I can't `match` into two different iterators

It may not matter here, but note that a char is a unicode scalar value, which is not necessarily what a human would consider a character. When you want the latter, you probably want grapheme clusters.

2 Likes

Huh. I was thinking that sometimes it might be useful to be able to iterate over UTF-8 codepoint slices (ie. what .chars() does but without conversion to char), and this split_inclusive pattern does exactly that, even though it's not very clear at first what's going on :smiley: On the other hand, as others have said, it's likely that most often one would want to iterate over grapheme clusters rather than codepoints.

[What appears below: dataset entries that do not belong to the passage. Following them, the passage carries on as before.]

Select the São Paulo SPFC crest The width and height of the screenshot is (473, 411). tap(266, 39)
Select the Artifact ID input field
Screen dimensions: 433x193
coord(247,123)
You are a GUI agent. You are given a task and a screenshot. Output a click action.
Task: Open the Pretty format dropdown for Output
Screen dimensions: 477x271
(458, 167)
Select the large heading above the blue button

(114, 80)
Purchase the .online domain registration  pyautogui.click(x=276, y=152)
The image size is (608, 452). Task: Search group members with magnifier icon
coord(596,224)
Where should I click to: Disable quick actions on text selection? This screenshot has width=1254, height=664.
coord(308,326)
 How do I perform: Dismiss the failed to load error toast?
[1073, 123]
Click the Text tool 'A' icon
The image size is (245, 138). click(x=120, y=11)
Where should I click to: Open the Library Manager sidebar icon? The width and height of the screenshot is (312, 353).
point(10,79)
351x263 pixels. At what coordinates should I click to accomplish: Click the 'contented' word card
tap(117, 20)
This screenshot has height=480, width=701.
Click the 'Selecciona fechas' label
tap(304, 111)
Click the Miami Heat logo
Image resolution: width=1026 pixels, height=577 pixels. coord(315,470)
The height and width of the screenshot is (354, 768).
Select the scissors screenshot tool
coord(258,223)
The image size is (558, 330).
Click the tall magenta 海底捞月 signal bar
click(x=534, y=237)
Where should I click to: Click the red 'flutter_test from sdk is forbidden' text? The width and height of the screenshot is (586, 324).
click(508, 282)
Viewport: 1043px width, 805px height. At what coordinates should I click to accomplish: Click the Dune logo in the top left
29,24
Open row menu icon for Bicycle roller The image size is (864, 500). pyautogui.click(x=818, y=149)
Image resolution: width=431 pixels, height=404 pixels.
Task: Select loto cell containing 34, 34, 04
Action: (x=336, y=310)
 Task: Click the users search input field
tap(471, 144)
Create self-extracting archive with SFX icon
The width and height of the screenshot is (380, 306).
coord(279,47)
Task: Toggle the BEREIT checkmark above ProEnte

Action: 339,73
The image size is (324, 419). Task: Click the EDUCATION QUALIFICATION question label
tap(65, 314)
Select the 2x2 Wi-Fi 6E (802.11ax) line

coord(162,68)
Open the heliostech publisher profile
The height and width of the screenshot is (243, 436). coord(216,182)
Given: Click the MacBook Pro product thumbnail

A semantically clearer, much less roundabout way to express the exact same thing would be to use char_indices().

Yeah, see my earlier post, but it's not trivial to extract the exact codepoint slice because there's no "given the start index of a codepoint, give me the end(+1) index" API currently stable (AFAIK. The unstable ceil_char_boundary does that but you have to remember to call it with start_index+1 or it just returns start_index). Another way would be to do .windows(2) but then you have to remember to handle the last codepoint separately.

Can't you just use char::len_utf8() for that?

1 Like

Very nice! I was unfamiliar with that function.

I looked into char_indices, but the problem is that you can't join it output with &str in the middle of iterator. Char is not &str[0] by any means.

You can collect chars directly to a String. What specifically didn't work with char_indices()?